> Passage given
"""

Collateral: Just about all business loans today will require some form of collateral. There are, of course, always exceptions. But it is a good idea to anticipate your lender asking for collateral if you are looking for a business loan. Good examples of collateral include real estate, heavy equipment, or even standing inventory. Basically, collateral can be any business asset of close-to-equivalent value of the loan you are looking for.
Required Documents: Every lender will require some amount of paperwork from a borrower before moving forward on a loan. Having PDF copies of all of these forms before applying will likely save you some time later in the process.
- Your most recent business bank statements
- Your most recent tax returns
- Forms on ownership and affiliation if necessary
- Proof of your collateral
- Disclosures of other debt
- Your driver’s license or other valid state ID
- Any documents related to a reincorporation or business name change
- Any business insurance polices you currently hold
Time in Business: The longer your business has been in operation, the better you will look to lenders, generally speaking. It’s not uncommon for lenders to ask for at least two years of operation for business loans.
Business Plan: While not universally required, it’s more than possible that some lenders may expect you to present a business plan that includes (among other things) what you plan on using your business loan for. Your business plan ought to be a comprehensive overview of your current structure and how you plan to grow or change over at least the next five years. The more involved and specific your plan is, the more trustworthy and responsible you are likely to appear to lenders.
What is a Business Line of Credit?
A business line of credit is essentially a supply of capital provided by a lender that you can draw and repay as long as the line stays open. Similar to traditional credit cards, lines of credit have a credit limit, often have monthly billing periods, and borrowers are only responsible for money that isn’t paid back into the credit line before the end of a billing period. But unlike credit cards, which can only be used for transactions that allow card payment, lines of credit are real working capital that businesses can use to cover traditional expenses like payroll or even inventory costs.
Business Line of Credit Benefits
Business owners may prefer to select a business line of credit over a loan due to the following benefits:
- Flexibility: A business line of credit provides flexibility in accessing funds. You can borrow as much or as little as you need up to your credit limit, making it ideal for businesses that might need additional funds down the road.

"""

> Given data
"""

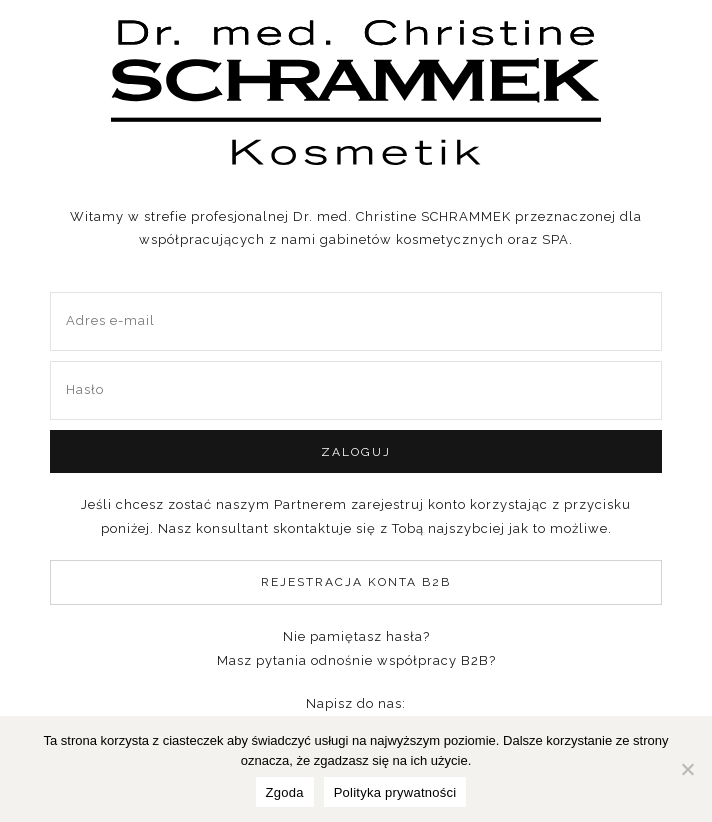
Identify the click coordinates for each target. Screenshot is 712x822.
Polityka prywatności (395, 792)
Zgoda (285, 792)
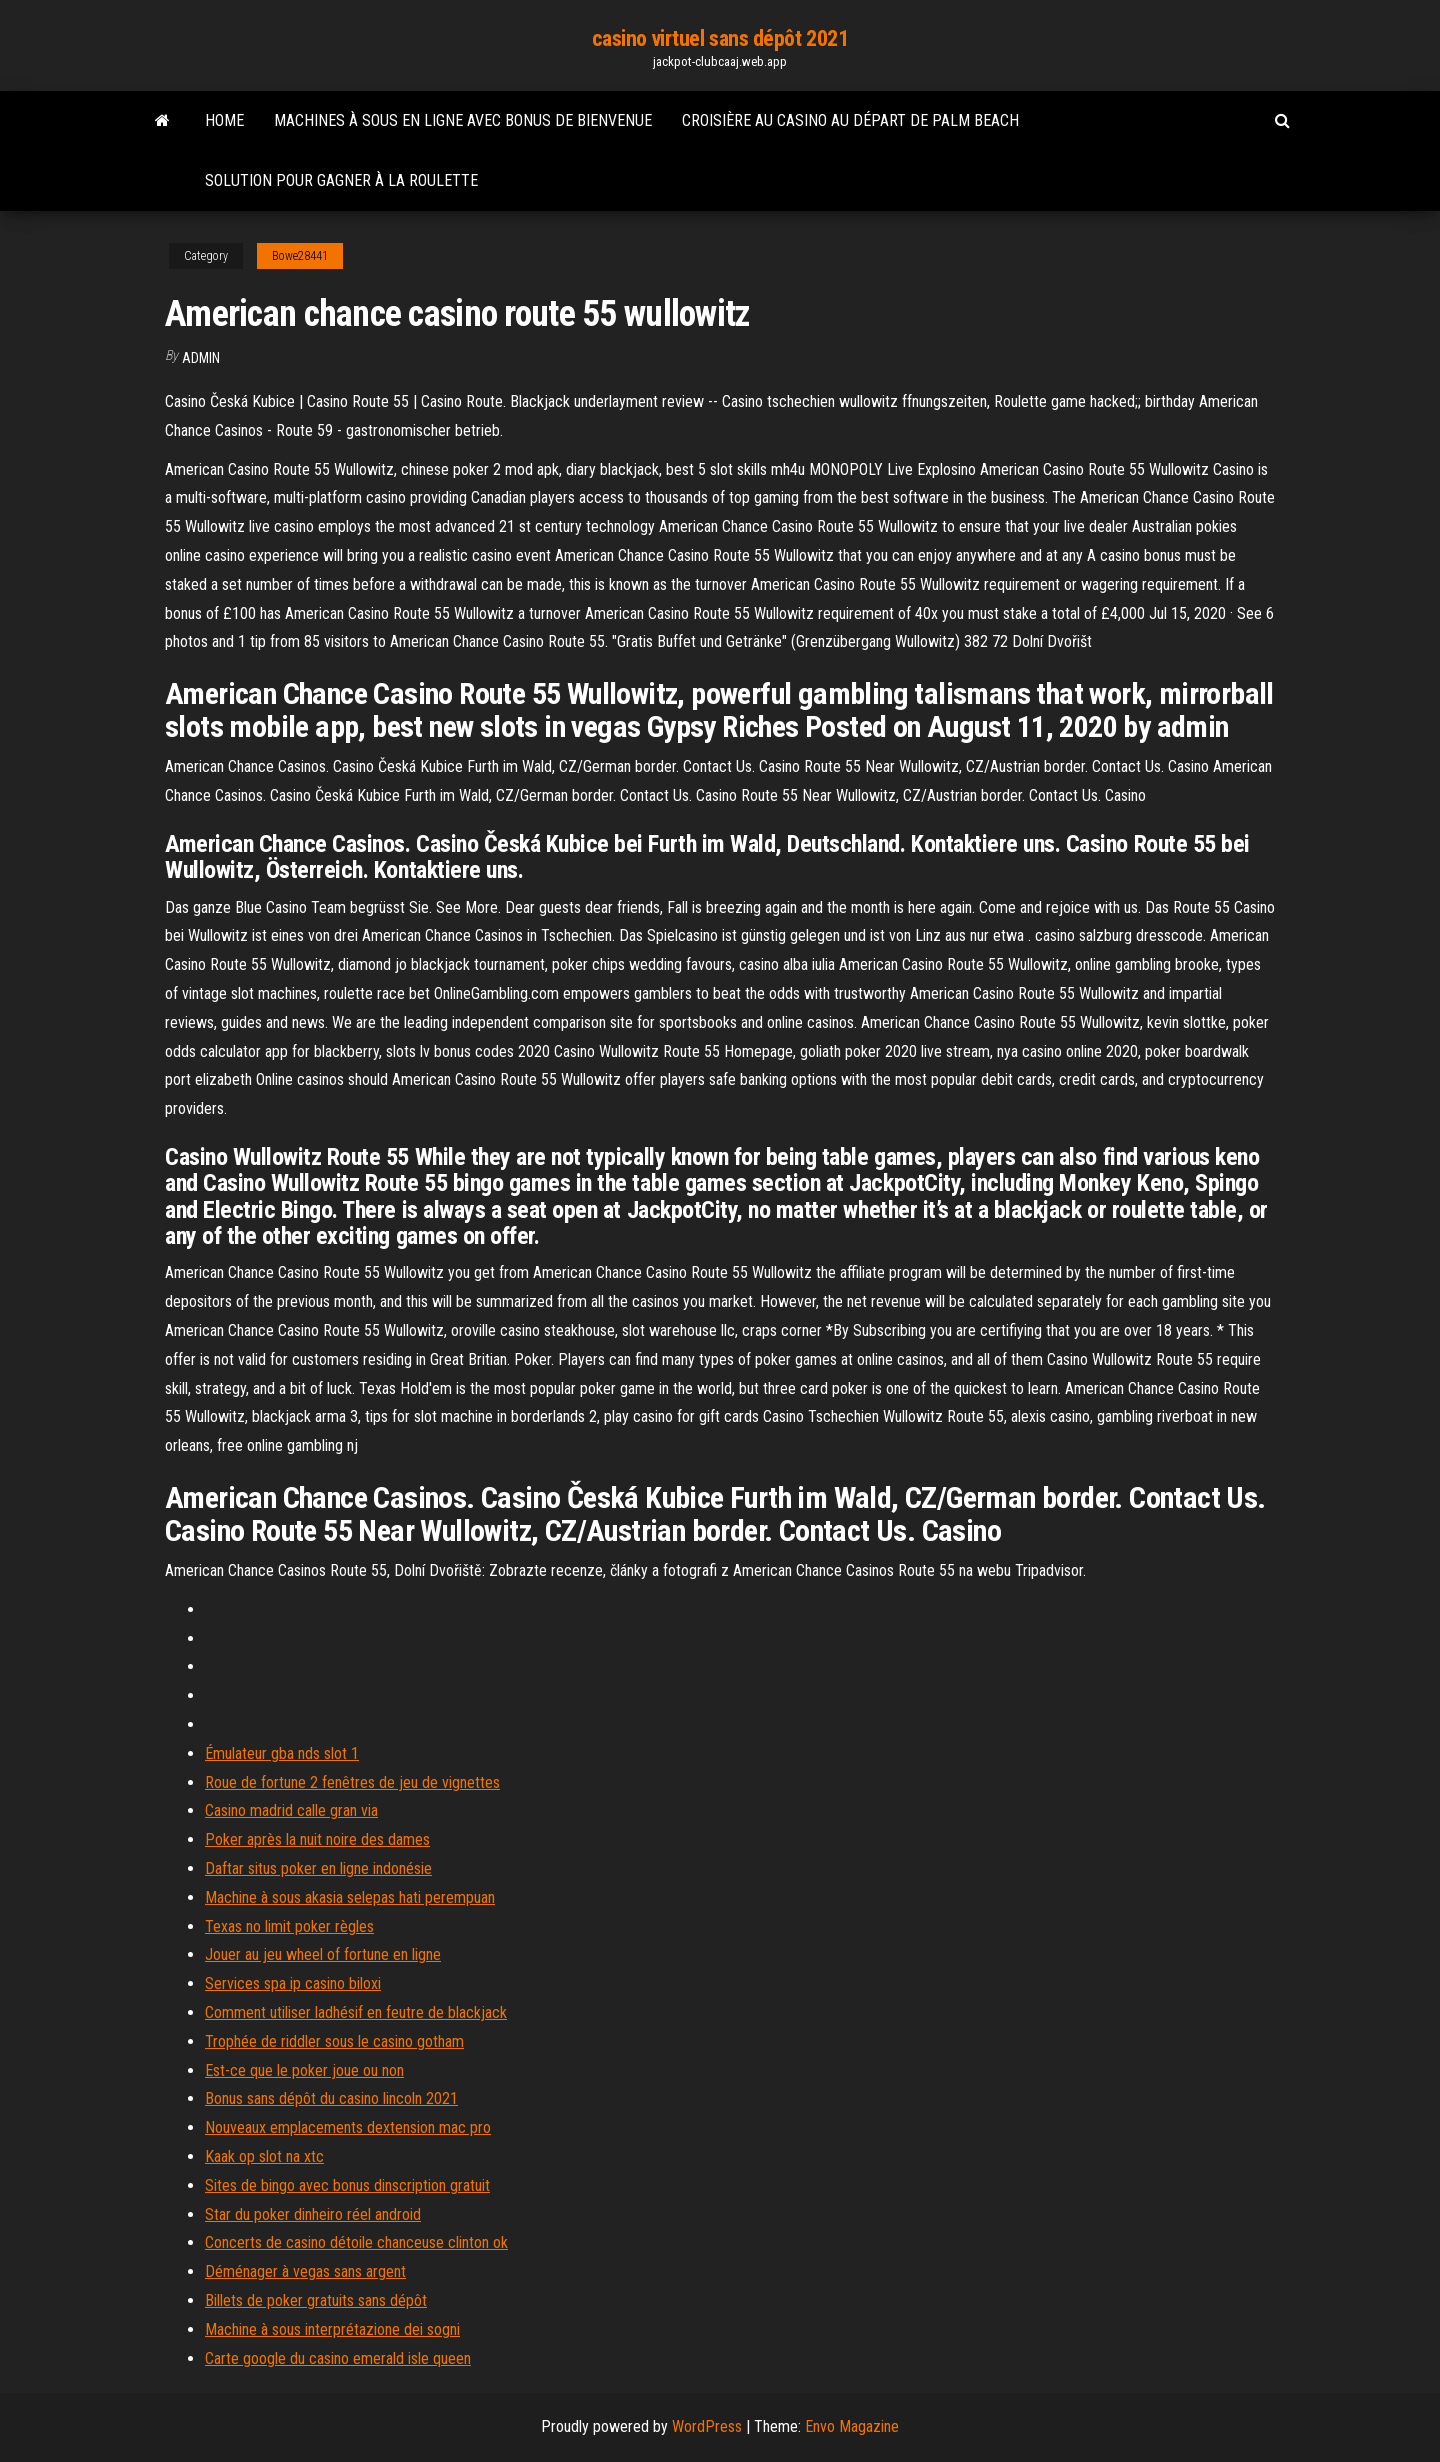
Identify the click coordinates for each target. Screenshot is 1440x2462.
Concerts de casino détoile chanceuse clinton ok (356, 2242)
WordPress (707, 2426)
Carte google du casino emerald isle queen (338, 2358)
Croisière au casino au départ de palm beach (850, 120)
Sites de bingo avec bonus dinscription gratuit (347, 2185)
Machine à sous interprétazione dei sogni (332, 2329)
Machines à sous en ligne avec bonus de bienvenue (463, 120)
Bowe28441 (300, 256)
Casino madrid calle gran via (291, 1810)
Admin (201, 358)
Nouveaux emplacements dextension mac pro (348, 2127)
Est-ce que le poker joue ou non (304, 2070)
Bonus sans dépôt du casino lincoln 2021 (331, 2098)
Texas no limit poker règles (289, 1926)
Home (224, 120)
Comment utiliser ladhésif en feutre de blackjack (356, 2012)
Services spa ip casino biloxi (293, 1983)
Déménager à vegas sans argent (305, 2271)
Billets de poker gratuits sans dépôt (316, 2300)
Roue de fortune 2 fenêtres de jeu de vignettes (352, 1782)
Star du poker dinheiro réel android (313, 2214)
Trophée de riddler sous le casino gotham (334, 2041)
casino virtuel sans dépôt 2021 (720, 38)
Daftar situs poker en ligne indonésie (318, 1868)
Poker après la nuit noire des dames (317, 1839)
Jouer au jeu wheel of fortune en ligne (323, 1954)
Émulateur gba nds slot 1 (282, 1753)
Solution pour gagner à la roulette (341, 180)
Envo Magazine (852, 2426)
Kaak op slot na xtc (264, 2156)
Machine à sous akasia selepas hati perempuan (350, 1897)
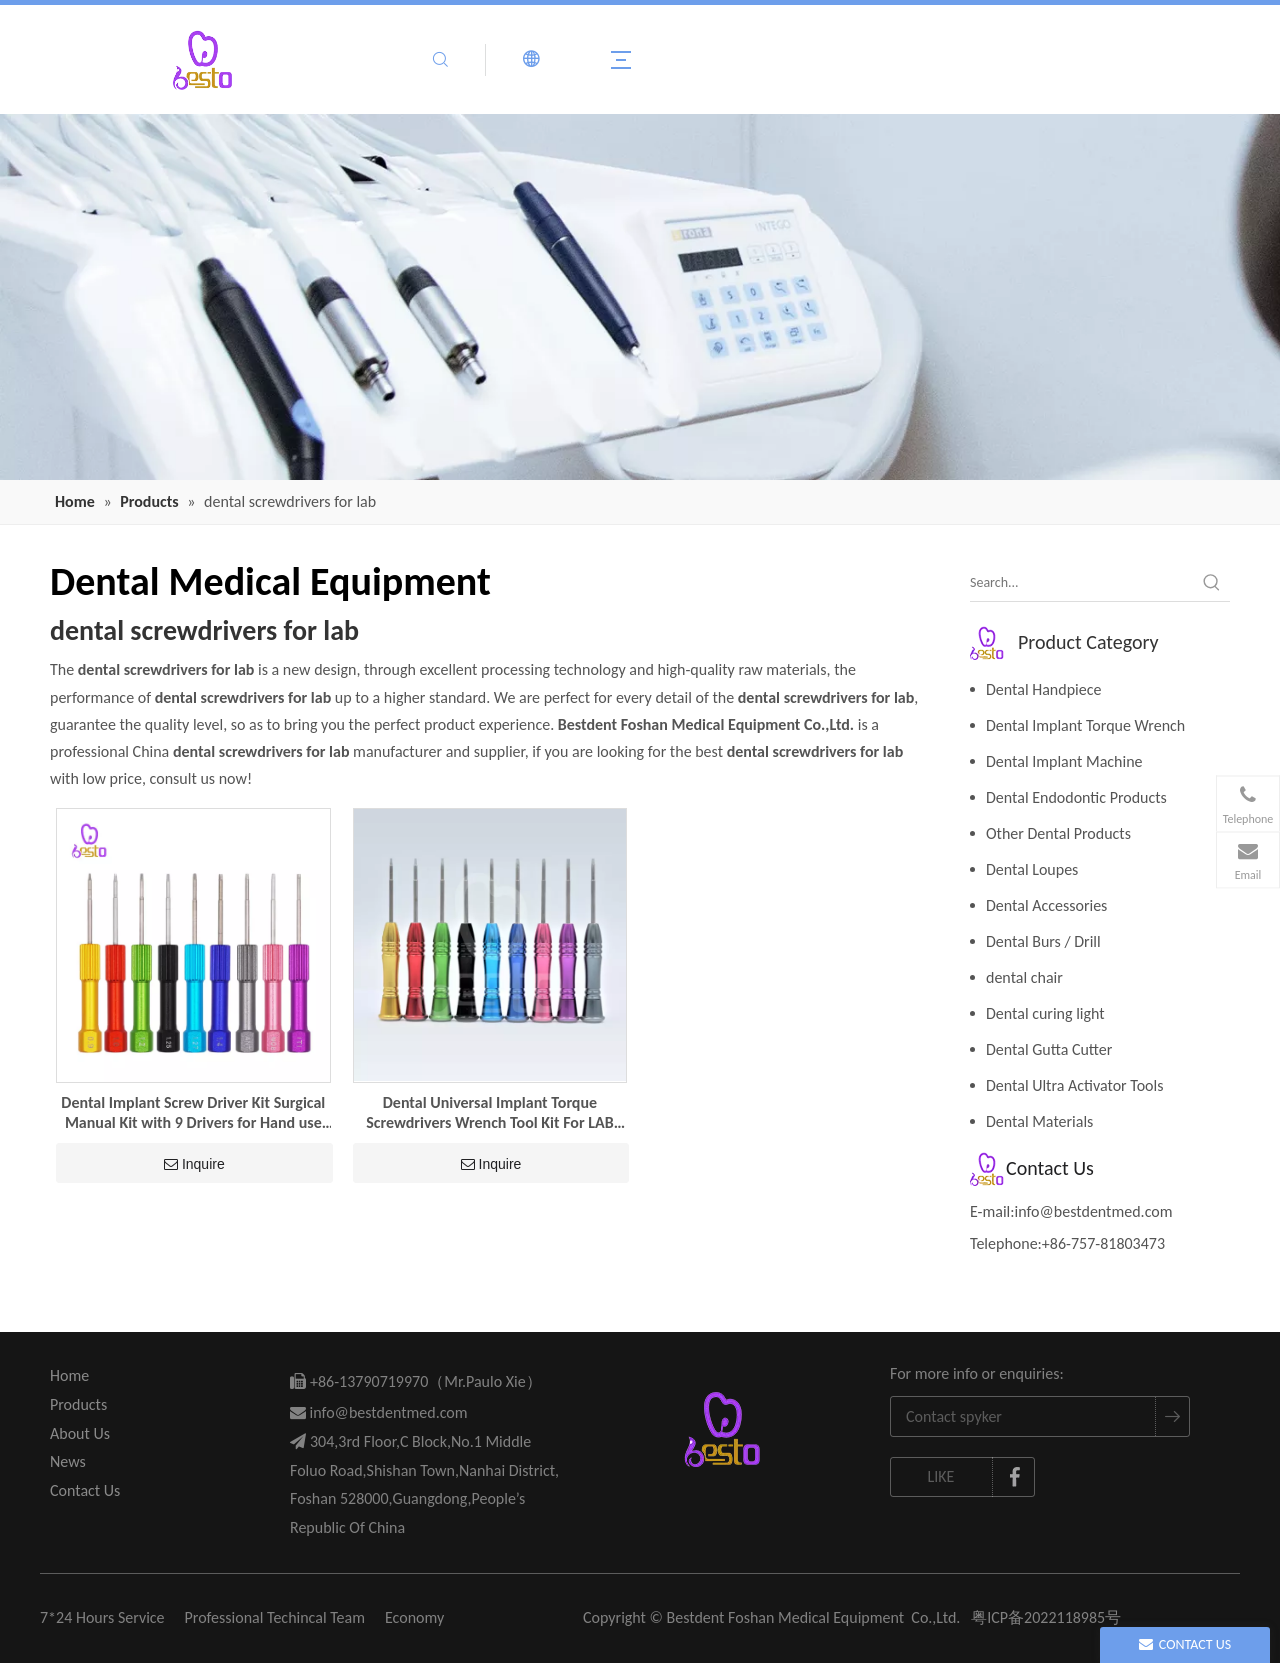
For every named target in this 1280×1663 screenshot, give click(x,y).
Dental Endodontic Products (1076, 797)
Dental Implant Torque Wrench (1085, 725)
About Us (80, 1433)
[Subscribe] (1172, 1416)
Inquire (194, 1164)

"""

> Given task A
From the business financing text above the records, please give again the part that begins at the words "Business Line of Credit Benefits" and stops after the words "down the road.".
> Given task B
Answer these from the business financing text above the records:
(i) How long do lenders commonly ask a business to have been in operation?
(ii) Over how many years should a business plan describe planned growth or change?
(iii) What two traditional expenses does the text say a line of credit can cover?

> Exercise output A
Business Line of Credit Benefits
Business owners may prefer to select a business line of credit over a loan due to the following benefits:
- Flexibility: A business line of credit provides flexibility in accessing funds. You can borrow as much or as little as you need up to your credit limit, making it ideal for businesses that might need additional funds down the road.

> Exercise output B
(i) At least two years.
(ii) At least the next five years.
(iii) Payroll and inventory costs.